Please follow the below two steps to configure DKIM for the office 365 cloud (recommended values by Microsoft)
- Publish two CNAME records for your custom domain in DNS
- Enable DKIM signing for your custom domain in Office 365
Publish two CNAME records for your custom domain in DNS
For each domain for which you want to add a DKIM signature in DNS, you need to publish two CNAME records. A CNAME record is used by DNS to specify that the canonical name of a domain is an alias for another domain name.
CNAME record Name : selector1._domainkey.<domain>
Record value : selector1-<domainGUID>._domainkey.<initialDomain>
TTL : 3600
CNAME record Name : selector2._domainkey.<domain>
Record value : selector2-<domainGUID>._domainkey.<initialDomain>
TTL : 3600
domainGUID is the same as the domainGUID in the customized MX record for your custom domain that appears before mail.protection.outlook.com.
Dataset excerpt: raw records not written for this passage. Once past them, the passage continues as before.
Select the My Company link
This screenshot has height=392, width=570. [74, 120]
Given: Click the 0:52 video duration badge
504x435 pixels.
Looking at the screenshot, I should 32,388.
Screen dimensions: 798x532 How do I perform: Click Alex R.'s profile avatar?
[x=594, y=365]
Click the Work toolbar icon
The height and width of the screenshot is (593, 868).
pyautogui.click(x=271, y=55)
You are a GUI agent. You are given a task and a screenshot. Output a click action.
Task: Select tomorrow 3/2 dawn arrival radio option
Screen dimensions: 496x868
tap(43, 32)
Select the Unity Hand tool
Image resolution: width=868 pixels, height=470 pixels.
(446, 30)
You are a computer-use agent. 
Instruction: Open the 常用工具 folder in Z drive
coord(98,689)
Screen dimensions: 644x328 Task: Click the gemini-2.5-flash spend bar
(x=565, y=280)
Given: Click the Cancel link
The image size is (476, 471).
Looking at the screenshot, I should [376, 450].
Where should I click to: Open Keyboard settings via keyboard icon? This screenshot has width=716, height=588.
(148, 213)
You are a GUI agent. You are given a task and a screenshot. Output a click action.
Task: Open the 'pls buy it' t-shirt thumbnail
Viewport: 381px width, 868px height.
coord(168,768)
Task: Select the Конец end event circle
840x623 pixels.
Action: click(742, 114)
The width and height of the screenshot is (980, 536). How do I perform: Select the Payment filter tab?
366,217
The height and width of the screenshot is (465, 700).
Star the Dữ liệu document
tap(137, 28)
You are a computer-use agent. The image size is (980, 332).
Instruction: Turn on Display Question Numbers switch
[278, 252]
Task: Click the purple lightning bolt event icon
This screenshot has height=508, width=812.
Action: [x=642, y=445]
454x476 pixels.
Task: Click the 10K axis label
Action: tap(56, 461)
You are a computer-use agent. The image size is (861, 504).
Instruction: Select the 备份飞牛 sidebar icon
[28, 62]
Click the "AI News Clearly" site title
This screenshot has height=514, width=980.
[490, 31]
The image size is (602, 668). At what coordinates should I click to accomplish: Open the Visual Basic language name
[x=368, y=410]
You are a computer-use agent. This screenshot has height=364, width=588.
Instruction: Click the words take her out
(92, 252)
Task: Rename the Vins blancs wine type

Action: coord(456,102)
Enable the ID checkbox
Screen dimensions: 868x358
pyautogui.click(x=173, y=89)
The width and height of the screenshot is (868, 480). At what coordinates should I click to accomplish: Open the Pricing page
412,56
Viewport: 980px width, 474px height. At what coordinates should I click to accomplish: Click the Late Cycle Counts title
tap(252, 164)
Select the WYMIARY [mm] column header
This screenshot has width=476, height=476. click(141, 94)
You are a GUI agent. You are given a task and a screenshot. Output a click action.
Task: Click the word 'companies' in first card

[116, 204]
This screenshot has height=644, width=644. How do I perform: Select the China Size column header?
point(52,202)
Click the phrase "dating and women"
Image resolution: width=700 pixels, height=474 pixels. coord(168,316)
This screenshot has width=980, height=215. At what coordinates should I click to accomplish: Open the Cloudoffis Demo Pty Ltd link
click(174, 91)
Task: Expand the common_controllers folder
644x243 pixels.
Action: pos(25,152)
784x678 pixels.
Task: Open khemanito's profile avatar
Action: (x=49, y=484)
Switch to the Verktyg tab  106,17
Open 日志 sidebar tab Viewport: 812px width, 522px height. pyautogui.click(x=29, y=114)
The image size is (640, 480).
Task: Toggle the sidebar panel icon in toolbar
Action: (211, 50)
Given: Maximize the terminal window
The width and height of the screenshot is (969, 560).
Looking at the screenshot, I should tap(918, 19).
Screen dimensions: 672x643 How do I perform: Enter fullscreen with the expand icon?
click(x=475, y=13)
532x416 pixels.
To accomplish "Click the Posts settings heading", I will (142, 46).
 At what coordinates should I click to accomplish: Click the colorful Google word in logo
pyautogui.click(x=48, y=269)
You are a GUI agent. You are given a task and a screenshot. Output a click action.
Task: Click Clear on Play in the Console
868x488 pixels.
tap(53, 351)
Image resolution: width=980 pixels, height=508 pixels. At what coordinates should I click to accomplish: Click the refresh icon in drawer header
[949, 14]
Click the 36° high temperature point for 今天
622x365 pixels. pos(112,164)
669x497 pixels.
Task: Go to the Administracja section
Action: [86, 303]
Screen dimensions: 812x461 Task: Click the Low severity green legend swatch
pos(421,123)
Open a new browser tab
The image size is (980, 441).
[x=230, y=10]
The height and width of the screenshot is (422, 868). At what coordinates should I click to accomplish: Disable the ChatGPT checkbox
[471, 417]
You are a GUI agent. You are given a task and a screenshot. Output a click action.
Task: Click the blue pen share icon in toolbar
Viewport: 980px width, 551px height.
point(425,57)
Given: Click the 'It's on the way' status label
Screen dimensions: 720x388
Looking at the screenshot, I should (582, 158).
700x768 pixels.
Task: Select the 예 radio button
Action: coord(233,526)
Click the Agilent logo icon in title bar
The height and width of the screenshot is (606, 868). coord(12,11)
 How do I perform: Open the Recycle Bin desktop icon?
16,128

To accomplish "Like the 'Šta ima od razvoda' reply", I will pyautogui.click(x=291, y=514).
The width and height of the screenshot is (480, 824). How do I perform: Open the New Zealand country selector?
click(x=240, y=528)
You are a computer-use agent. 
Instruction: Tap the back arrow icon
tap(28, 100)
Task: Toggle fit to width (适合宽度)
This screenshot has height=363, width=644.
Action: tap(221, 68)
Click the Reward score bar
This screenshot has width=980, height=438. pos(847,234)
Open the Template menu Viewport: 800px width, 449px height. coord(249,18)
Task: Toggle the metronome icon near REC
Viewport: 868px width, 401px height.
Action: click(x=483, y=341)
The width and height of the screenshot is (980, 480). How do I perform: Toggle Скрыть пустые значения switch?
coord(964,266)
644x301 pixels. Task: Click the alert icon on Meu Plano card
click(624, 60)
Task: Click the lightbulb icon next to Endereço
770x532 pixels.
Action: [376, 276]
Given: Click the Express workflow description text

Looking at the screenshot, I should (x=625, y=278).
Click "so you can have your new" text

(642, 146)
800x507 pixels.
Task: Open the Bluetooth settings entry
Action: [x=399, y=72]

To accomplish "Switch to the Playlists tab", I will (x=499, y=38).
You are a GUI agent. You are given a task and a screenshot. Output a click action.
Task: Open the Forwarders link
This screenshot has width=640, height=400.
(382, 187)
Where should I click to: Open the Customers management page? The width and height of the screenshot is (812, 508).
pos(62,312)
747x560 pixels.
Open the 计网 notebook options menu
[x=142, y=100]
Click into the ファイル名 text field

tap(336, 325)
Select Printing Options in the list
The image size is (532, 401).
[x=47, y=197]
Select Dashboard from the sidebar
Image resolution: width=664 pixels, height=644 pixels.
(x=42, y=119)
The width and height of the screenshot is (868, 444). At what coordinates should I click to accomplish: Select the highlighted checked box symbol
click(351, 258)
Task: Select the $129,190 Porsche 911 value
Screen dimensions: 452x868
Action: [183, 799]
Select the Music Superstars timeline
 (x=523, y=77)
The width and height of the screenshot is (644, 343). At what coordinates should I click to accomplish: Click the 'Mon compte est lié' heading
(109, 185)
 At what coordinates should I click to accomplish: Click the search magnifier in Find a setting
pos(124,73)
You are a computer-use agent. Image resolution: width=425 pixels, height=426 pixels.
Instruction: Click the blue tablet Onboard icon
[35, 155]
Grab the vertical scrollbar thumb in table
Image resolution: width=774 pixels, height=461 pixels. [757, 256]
For example, in the following MX record for the domain contoso.com, the domainGUID is contoso-com:
contoso.com. 3600 IN MX 5 contoso-com.mail.protection.outlook.com
initialDomain is the domain that you used when you signed up for Microsoft 365. Initial domains always end in onmicrosoft.com.
Enable DKIM signing for your custom domain in Office 365
Please follow the below steps to enable DKIM signing for your custom domain through the Office 365 admin center.
- Go to https://security.microsoft.com/
- Click on Policies and rules
- Go to Threat policy >> DKIM
- Select domain for which you want to enable the DKIM signing
- Select create DKIM key
- Publish the 2 DNS records (CNAME records) given by Microsoft team in DNS. After verifying DNS records, enable the DKIM signing.